Technical summarization:

  Restricted Boltzmann machine (RBM):

    It's an approximate learning algorithm which consists of a layer of stochastic binary “visible” units that represent binary input data connected to a layer of stochastic binary hidden units that learn to model significant relationship between the visible units. It's a type of MRF but it has bipartie graph no visible-visible or hidden-hidden connections.

  

  Stacking RBMs to make a deep belief network:

    For real-valured data, Gaussian–Bernoulli RBM (GRBM) is adopted. By stacking RBMs,it can represent progressively more complex statistical structure in the data. After learning a DBN by training a stack of RBMs. It can be used to initialize all the feature detecting layers of a deterministic feedforward DNN. Then just add a final softmax layer and train the whole DNN discriminatively.

My comment:

  Phonetic classification and recognition on TIMIT:

    TIMIT is the bench-marked dataset for speech recognition.
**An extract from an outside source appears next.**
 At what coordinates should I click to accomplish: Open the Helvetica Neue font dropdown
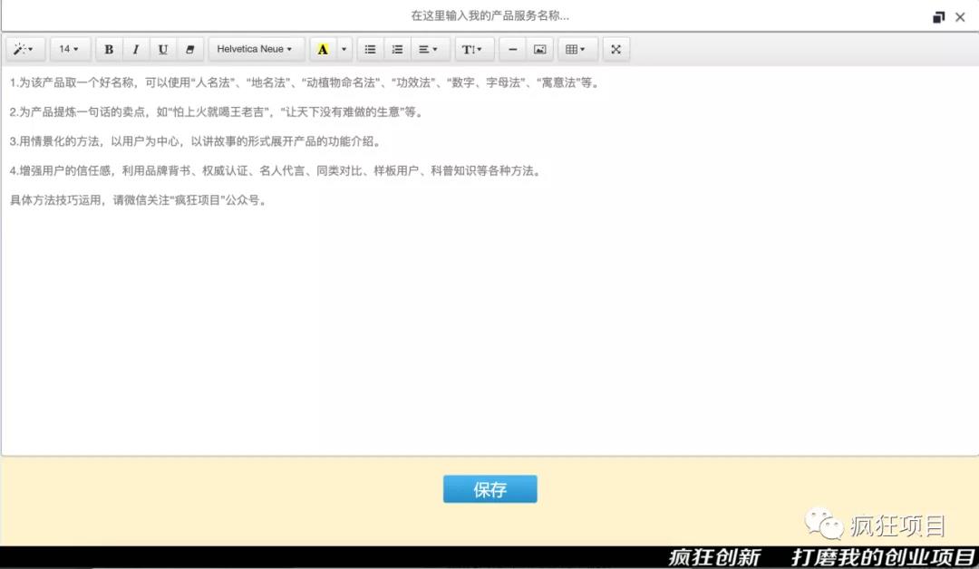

It is always helpful that we can find a bench-marked dataset related to our research because many existing techniques have already tested on the dataset. It greatly reduce the time for duplicating others' work. For each type of DBN-DNN the architecture that performed best on the development set is reported.

    

  This paper metions a lot in pre-training even a much faster approximate method CD. Recent CNN methods are all based on the pre-training on ImageNet. It Indeed helps the related works for saving the time from tedious training and overfitting. However, parallelizing the fine-tuning of DNNs is still a major issue. Combing with the concept of "Deep Compression: Compressing Deep Neural Network with Pruning, Trained Quantization and Huffman Coding" may help to improve fine-tuning time.